‘Municipal socialism’ was the buzz phrase at this year’s Association of Labour Councillors Annual Conference in Nottingham. Councillors shared how they could act on the party’s 2017 manifesto now, no need to wait for a change of national government.
The National Executive Committee’s sinister intervention or welcome mediation (depending on who you spoke to) in Haringey loomed large. The mention of Leader Claire Kober was met with a cheer and standing ovation at Friday night’s dinner. Was this going to boil over the next morning? Not so much. Things simmered gently in the background, but no one stormed out during Jeremy Corbyn’s speech as had been rumoured, nor were there any dissenting interruptions. In fact, the Leader entered to a standing ovation himself; perhaps the disgruntled had stayed away. In a carefully calibrated response, the Labour leader stressed the local nature of the opposition to the Haringey Development Vehicle, the NEC’s role as a benign mediator and the difficulty faced by Labour councils in the context of national austerity. He stopped short, though, of praising Claire Kober herself. This was left to Andrew Gwynne, Shadow Secretary of State for Housing, Communities and Local Government, who later underlined Labour’s commitment to the sovereignty of councils.

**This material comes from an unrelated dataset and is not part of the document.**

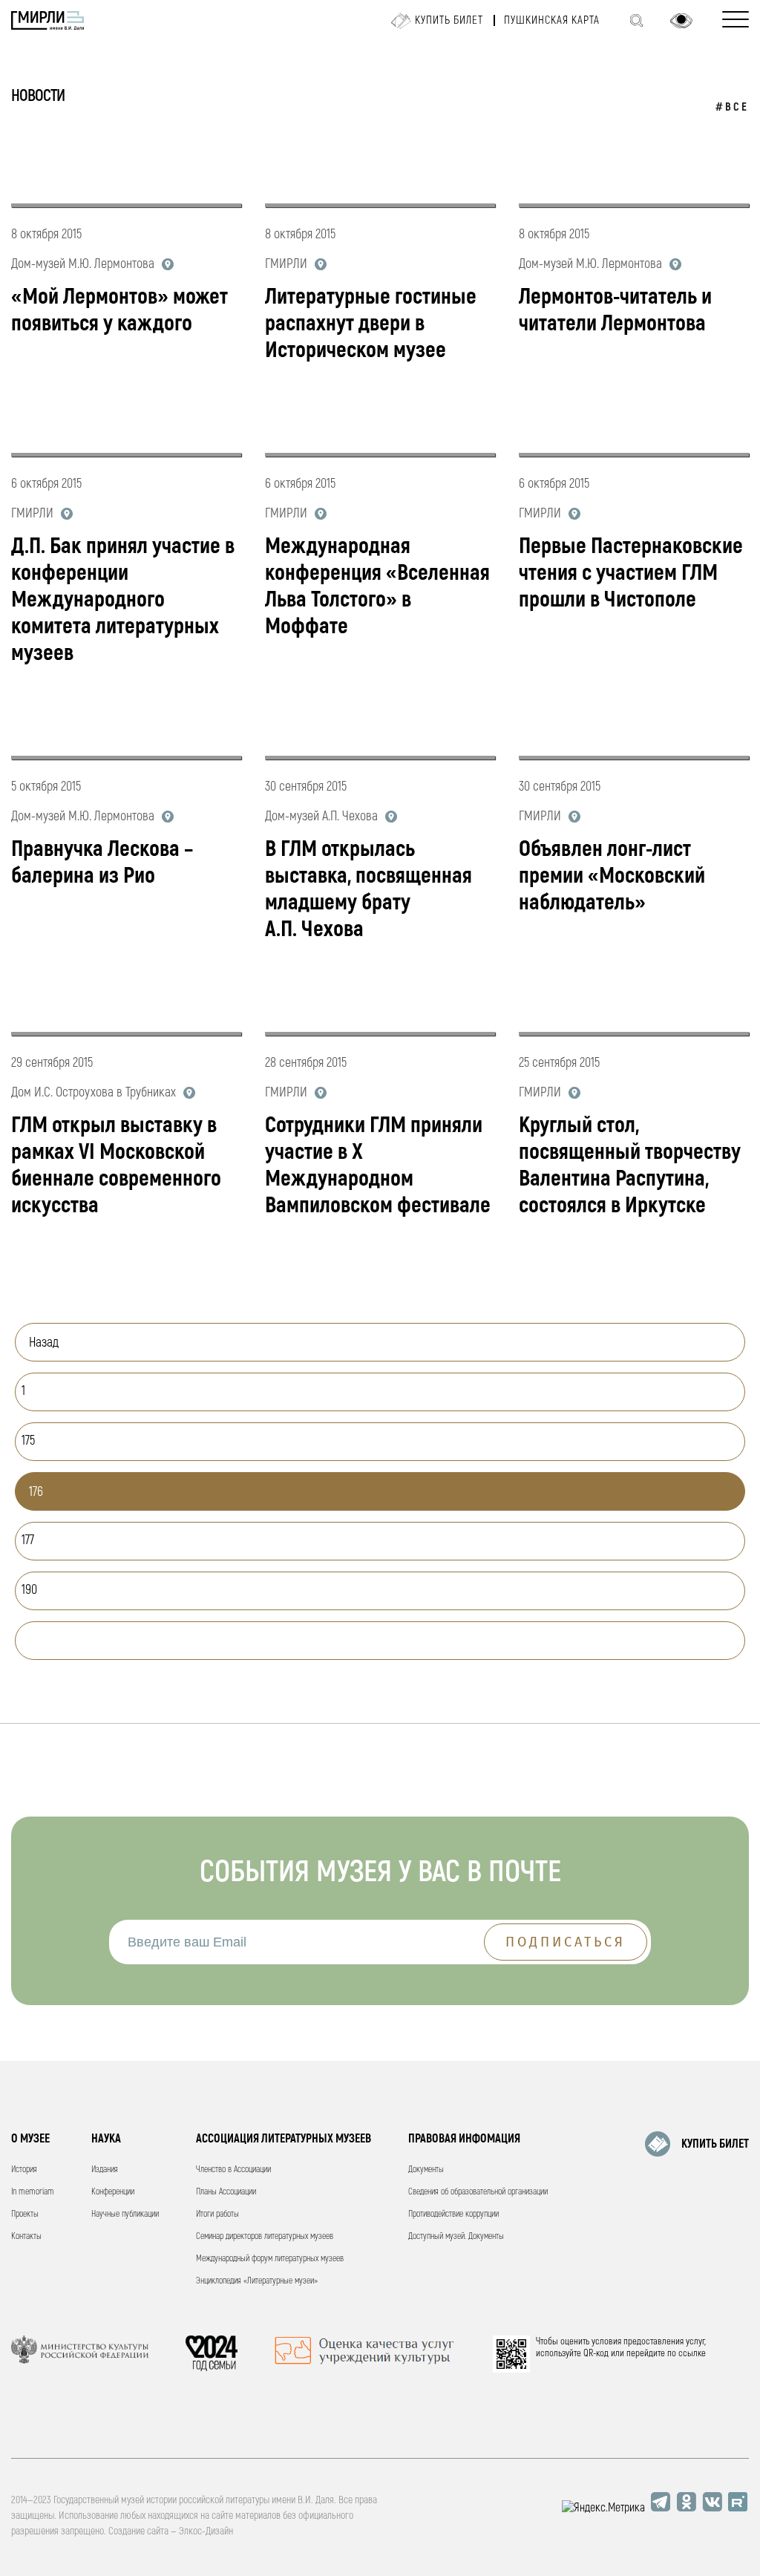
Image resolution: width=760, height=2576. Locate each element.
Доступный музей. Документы (456, 2236)
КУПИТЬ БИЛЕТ (715, 2144)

After a spot of navel-gazing on the internal party democracy review, discussions in the main conference hall turned to housing, with Shadow Minister for Housing, Tony Lloyd MP, in support. Money, as ever, was the major concern. Repeated calls were made for central government to remove the limit on the amount local authorities can borrow to build homes. Many local councils of course – Labour included – have now set up their own housing companies to drive investment. The division in Nottingham looked to be between those who see that as an opportunity, and those who see it as another ugly consequence of austerity. One thing that united all, however, was the absolute necessity for local government – not Whitehall – to drive the construction of homes.
Breakout sessions ranged from the benefits of the single market for local communities, to clean air, to delivering inclusive growth, to health. A session organised by Momentum was to explore what local government might do with a Corbyn government. We heard instead about what was being done now by the likes of Paul Dennett, Mayor of Salford, on financial inclusion and housebuilding.
We also heard the case for bringing certain local authority services back ‘in-house’, organised by the Association of Public Service Excellence (APSE). A survey by Survation for APSE showed that 73% of respondent councils (of all political stripes) had considered insourcing some services, particularly building maintenance. The case for better, more sensitive private sector engagement with local authorities has perhaps never been more urgent.